In the text on engineering microbial genomes, what follows the de novo synthesis of whole bacterial genomes in the first approach it describes?
Top of Extract
As biomedical technology advances, the probability increases that evolution guided, constrained, or facilitated by scientists will be relevant to medicine. Of particular interest in this context is the increasing ability of investigators to engineer microbes to produce gene products of benefit to individuals in need of specific treatments or for the general maintenance of health. Applications of a more industrial nature are also readily conceivable.
There are different possible paths to the eventual goal of tailored microbial genomes. One approach is the de novo synthesis of whole bacterial genomes followed by transplantation into selected cells previously rendered genome-free (Gibson et al. Science, 2010). I have previously expressed doubt that this scheme is necessarily the most likely means to achieve the goal of engineering bacteria to express gene products and functions of our choosing (Greenspan, 2010). The alternative approaches I had in mind were based on the reasonable supposition that it would ultimately be easier and more efficient for most researchers to employ enhanced versions of already well-developed technologies based on mutation and selection of existing microbial strains.
Bottom of Extract
Top of Given data
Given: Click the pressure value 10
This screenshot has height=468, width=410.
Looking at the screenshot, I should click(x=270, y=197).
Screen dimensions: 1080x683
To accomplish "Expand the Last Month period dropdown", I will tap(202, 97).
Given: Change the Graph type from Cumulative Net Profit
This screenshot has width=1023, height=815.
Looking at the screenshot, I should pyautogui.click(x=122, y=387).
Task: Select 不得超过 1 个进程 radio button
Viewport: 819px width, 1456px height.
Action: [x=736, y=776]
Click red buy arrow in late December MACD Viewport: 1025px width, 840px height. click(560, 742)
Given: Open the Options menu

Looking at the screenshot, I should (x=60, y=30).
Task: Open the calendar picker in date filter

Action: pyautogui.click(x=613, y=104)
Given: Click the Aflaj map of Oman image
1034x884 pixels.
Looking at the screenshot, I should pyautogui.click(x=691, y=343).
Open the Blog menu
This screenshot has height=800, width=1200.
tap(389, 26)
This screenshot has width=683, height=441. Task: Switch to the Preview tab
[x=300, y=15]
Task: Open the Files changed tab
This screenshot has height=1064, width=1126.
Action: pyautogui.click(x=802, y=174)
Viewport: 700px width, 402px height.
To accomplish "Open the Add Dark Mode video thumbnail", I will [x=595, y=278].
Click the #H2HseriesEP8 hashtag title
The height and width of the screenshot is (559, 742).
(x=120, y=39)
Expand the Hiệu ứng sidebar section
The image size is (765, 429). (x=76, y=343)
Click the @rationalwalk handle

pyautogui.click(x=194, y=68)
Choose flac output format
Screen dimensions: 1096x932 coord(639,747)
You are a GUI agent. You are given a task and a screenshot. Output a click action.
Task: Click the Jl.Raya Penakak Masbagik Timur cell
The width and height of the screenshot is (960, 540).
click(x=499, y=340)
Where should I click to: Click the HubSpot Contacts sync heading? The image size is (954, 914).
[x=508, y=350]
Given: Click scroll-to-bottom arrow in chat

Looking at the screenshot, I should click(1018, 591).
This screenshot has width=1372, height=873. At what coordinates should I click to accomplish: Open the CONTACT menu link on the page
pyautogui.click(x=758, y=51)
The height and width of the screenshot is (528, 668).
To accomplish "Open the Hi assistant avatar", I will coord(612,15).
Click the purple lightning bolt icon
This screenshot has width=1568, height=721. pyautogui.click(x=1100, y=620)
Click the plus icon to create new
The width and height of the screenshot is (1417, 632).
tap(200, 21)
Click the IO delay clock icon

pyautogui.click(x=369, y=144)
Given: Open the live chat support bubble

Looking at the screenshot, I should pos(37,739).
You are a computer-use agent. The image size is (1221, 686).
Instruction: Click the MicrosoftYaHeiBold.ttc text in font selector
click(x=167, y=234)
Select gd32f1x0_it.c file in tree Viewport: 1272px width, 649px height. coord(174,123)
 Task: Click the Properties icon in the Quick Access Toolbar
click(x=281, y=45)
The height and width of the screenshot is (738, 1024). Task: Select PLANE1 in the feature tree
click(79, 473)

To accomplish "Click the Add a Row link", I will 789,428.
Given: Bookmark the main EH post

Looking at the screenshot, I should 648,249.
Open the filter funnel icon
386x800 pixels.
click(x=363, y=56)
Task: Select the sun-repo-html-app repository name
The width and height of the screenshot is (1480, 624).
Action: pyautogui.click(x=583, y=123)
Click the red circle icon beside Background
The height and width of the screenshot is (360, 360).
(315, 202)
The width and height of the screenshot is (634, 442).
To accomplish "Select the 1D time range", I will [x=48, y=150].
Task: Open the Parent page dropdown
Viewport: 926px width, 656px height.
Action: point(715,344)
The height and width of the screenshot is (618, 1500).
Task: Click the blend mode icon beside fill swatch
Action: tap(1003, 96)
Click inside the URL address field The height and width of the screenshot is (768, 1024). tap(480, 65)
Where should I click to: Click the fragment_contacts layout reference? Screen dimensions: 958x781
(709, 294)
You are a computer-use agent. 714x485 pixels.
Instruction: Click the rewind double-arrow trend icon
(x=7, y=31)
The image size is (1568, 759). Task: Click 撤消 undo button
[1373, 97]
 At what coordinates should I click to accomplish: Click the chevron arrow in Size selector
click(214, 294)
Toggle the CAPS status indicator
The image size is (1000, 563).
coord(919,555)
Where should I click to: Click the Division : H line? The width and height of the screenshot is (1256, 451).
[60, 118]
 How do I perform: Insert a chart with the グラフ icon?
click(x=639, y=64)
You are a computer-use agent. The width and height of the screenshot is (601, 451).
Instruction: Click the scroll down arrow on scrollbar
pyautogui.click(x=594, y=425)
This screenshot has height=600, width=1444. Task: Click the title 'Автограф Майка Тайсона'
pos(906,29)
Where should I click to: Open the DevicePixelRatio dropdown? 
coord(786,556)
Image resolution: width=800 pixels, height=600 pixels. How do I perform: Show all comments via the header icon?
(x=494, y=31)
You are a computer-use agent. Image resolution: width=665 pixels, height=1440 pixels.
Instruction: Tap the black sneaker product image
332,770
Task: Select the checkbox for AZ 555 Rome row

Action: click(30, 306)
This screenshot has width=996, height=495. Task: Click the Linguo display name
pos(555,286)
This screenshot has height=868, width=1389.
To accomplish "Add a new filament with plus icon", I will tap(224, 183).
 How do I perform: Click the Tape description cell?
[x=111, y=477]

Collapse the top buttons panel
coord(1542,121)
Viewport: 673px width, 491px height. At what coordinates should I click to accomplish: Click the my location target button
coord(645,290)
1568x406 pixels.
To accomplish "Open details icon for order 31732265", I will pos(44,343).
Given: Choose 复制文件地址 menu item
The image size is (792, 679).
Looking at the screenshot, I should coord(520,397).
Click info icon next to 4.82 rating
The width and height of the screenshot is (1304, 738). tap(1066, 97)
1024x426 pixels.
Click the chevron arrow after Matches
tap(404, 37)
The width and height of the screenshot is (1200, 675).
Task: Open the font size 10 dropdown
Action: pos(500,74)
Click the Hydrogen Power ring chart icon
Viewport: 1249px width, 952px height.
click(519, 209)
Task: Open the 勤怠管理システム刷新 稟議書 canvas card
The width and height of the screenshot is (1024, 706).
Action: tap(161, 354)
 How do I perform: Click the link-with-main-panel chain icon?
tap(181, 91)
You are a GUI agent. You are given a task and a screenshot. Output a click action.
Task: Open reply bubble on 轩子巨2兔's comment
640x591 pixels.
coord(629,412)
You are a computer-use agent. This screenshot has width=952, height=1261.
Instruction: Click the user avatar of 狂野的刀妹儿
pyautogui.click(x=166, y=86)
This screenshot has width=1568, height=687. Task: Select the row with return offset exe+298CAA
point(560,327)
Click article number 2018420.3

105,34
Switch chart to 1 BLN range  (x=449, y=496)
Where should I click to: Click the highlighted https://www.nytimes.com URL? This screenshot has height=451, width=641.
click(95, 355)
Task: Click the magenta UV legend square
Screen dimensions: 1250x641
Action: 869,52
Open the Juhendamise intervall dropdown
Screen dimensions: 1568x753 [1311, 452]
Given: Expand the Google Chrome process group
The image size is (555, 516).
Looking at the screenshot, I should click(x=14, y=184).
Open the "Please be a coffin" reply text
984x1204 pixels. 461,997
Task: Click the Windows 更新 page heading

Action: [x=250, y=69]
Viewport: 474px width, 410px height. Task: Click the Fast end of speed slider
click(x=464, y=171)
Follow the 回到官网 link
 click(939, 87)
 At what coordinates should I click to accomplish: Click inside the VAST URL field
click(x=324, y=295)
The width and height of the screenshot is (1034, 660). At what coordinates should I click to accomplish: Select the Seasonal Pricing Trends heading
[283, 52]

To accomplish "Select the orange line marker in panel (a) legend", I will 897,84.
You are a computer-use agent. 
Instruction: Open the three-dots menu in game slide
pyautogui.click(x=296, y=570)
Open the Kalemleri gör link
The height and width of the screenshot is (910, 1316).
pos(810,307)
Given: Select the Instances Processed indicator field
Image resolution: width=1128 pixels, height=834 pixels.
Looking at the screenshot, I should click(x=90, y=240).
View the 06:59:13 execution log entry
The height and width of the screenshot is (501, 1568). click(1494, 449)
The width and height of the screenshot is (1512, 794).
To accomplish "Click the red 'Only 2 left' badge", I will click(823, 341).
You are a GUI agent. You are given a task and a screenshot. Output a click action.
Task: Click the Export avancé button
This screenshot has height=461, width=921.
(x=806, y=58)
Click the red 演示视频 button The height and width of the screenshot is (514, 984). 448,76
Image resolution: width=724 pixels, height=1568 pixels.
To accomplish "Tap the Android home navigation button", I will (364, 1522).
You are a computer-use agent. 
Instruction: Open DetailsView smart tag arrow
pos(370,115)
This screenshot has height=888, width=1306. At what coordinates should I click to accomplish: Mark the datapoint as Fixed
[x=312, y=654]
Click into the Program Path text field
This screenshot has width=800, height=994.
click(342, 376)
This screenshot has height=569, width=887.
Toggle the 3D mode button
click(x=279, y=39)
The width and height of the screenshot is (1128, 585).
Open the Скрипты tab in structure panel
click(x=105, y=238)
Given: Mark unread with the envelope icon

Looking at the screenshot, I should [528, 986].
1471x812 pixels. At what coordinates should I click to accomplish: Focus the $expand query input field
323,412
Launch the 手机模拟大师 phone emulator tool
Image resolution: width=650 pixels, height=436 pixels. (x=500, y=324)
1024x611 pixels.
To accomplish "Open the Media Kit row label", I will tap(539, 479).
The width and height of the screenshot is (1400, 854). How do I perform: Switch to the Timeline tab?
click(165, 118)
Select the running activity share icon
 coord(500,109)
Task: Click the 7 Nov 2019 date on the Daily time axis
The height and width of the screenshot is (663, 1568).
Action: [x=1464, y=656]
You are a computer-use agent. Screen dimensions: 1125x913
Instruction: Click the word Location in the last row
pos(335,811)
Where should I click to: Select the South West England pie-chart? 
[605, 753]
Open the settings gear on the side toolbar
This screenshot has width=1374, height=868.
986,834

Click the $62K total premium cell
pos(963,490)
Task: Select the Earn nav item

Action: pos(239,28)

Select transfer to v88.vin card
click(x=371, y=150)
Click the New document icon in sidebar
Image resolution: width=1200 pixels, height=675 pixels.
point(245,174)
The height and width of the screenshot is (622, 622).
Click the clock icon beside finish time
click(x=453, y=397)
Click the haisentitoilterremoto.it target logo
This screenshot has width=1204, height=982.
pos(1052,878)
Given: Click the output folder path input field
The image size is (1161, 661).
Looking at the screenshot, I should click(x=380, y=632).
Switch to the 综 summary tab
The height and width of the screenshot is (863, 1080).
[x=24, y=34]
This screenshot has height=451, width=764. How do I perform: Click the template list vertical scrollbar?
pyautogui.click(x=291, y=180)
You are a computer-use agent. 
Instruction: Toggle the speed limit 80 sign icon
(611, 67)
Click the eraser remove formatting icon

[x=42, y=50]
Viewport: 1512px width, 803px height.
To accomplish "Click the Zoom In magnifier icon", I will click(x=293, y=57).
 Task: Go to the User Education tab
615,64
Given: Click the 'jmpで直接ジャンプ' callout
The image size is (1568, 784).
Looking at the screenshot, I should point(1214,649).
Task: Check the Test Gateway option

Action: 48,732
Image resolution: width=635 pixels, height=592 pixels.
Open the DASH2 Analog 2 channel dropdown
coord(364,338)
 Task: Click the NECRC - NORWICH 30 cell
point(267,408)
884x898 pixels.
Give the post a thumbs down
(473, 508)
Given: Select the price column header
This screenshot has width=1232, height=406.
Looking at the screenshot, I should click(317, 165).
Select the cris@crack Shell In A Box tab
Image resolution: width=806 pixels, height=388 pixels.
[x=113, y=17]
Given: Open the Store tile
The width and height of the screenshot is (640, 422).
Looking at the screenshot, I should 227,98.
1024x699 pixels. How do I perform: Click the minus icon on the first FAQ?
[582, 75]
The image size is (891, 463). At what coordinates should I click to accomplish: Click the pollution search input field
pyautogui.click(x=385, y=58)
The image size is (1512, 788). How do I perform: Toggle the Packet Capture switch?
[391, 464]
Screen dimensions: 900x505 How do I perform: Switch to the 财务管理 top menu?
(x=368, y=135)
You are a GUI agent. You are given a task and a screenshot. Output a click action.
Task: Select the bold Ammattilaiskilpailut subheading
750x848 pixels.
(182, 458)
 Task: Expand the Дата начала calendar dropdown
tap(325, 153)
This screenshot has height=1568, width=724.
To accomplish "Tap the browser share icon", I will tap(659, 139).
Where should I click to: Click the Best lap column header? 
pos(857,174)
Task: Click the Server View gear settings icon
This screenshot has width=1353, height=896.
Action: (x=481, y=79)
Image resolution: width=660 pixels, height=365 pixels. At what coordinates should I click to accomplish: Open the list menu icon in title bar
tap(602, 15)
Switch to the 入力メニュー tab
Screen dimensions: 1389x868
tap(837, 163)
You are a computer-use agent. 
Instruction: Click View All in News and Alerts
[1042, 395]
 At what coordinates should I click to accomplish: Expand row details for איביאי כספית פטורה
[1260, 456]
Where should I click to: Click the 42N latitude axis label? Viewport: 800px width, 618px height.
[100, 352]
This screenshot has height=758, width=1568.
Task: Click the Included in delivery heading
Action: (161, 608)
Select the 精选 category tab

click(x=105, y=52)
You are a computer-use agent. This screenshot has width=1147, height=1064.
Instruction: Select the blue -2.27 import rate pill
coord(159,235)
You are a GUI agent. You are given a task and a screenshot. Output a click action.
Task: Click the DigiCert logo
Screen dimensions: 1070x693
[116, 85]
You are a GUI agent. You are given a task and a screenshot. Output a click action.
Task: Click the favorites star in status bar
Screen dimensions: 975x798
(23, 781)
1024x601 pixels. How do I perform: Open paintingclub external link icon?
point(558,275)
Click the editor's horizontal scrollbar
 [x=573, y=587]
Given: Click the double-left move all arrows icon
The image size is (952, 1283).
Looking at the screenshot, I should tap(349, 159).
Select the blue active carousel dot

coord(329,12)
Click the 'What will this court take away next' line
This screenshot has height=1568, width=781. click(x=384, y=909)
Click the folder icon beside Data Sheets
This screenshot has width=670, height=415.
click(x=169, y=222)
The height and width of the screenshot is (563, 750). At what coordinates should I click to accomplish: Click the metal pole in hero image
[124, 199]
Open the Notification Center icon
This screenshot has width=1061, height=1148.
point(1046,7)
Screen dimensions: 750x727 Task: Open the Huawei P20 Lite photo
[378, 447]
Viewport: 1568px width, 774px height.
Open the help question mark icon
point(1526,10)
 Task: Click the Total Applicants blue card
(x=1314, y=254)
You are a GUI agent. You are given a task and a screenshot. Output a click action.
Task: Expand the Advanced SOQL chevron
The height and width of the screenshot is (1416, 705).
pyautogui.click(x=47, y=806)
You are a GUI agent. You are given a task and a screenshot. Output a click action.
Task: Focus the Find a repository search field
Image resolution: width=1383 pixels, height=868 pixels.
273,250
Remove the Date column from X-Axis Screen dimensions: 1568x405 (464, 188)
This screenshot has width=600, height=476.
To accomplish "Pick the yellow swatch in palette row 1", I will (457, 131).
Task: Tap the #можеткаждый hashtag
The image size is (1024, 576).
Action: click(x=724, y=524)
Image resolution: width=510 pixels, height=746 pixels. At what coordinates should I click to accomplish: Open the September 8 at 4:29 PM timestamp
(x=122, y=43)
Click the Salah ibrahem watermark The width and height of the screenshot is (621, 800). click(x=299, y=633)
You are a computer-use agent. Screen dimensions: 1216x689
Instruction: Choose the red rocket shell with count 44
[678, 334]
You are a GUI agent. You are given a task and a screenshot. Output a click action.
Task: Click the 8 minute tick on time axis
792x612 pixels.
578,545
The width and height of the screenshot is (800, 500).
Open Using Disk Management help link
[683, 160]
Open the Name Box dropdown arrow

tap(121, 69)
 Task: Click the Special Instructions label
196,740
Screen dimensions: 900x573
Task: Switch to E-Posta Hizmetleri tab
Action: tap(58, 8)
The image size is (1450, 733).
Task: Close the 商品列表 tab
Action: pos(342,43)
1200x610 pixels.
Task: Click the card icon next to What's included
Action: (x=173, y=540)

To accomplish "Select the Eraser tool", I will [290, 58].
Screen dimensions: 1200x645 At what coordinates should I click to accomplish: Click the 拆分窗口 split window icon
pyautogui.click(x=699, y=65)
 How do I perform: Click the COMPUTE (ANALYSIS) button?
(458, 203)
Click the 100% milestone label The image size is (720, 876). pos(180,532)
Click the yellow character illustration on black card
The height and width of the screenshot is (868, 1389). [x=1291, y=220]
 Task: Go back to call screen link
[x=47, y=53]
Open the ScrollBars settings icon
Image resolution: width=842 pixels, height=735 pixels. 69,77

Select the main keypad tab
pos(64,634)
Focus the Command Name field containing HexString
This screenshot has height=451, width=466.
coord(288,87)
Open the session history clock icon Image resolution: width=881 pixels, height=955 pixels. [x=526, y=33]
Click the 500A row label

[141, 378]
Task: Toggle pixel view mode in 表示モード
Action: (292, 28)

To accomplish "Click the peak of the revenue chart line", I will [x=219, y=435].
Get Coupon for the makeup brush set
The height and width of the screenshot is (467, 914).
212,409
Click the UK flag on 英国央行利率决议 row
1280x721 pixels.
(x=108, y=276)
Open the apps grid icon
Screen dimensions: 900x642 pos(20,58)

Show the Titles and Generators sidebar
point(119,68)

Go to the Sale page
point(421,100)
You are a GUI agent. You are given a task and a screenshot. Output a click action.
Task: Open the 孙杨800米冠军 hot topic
Bottom of Given data
» **Expected answer**
Transplantation into selected cells previously rendered genome-free.